Pollinators
Plants and animals have a symbiotic relationship. A pollinator is an animal that moves pollen from the anther of a flower to the female stigma of a flower. In return, the animal gets nutrition, usually in the form of nectar. The plant can then fertilize the ovules in the flower by the male gametes from the pollen grains. Many animals are pollinators, including bats, hummingbirds, monkeys, rodents, possums, and, of course, insects.
Bees are the most well known pollinators. Here in North America, there are over 4,000 species of native bees. You can find them anywhere flowers bloom. The honey bee was brought from Europe by settlers to North America, and is a great and amazing pollinator for many flowering plants.

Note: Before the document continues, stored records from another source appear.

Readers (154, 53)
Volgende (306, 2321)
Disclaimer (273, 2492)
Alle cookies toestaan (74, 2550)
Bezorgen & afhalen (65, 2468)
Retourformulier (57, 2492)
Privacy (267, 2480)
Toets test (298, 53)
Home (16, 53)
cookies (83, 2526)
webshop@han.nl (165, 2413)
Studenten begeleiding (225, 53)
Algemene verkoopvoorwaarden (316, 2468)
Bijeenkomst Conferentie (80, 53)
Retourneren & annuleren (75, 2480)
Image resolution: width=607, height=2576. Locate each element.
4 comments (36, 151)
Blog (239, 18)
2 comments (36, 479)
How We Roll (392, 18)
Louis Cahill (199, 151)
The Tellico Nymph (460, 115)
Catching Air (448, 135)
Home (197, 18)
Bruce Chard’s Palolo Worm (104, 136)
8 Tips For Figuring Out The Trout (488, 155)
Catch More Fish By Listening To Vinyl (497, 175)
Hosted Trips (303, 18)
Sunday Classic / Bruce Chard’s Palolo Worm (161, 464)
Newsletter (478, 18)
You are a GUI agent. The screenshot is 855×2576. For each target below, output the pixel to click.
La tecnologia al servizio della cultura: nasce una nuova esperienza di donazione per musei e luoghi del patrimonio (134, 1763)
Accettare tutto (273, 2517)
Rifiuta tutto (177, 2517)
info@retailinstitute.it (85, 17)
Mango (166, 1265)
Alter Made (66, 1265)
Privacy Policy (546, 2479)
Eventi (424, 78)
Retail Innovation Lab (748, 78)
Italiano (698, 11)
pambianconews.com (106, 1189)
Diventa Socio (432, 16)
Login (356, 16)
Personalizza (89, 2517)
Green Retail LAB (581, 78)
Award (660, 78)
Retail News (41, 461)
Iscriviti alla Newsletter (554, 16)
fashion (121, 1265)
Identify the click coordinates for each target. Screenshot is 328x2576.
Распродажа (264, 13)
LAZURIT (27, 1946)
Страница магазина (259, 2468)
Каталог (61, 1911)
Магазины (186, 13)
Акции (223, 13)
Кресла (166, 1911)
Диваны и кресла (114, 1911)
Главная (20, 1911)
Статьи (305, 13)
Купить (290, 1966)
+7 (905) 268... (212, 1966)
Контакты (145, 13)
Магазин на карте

But the native bees do a lot of pollination themselves. In fact, a honey bee can’t pollinate a tomato, but a native bee can.
Many other insects pollinate too. Butterflies, moths, wasps, flies, and beetles all do their part. What is really amazing is how plants have evolved to attract and take full advantage of their pollinators. Some plants have one particular animal as its pollinator, and have adapted special scents, shapes, colors, patterns, and pollen delivery systems geared toward that one particular animal. For example, a very sweet scent and tubular shaped flower may attract a hummingbird, while the Sumatran corpse flower, 20 feet tall and stretching 16 feet across, smells like a dead rotting body and attracts flies. Some plants employ trickery.
Bucket orchid plants attract bees with alluring fragrances. The bees may slip and fall into the bucket shaped flowers, where they must crawl out, collecting pollen on the way.
Mirror orchids use their female wasp-shaped flowers to attract male wasps.
Some species of orchids mimic aphid alarm pheromones to attract flies that feed on aphids.
You and I can help support pollinators by planting trees and shrubs they need. Pawpaw, Eastern redbud, Green hawthorn, Piedmont azalea, Oakleaf hydrangea and Sparkleberry are just some of the trees and shrubs that provide nutrients for our native pollinators.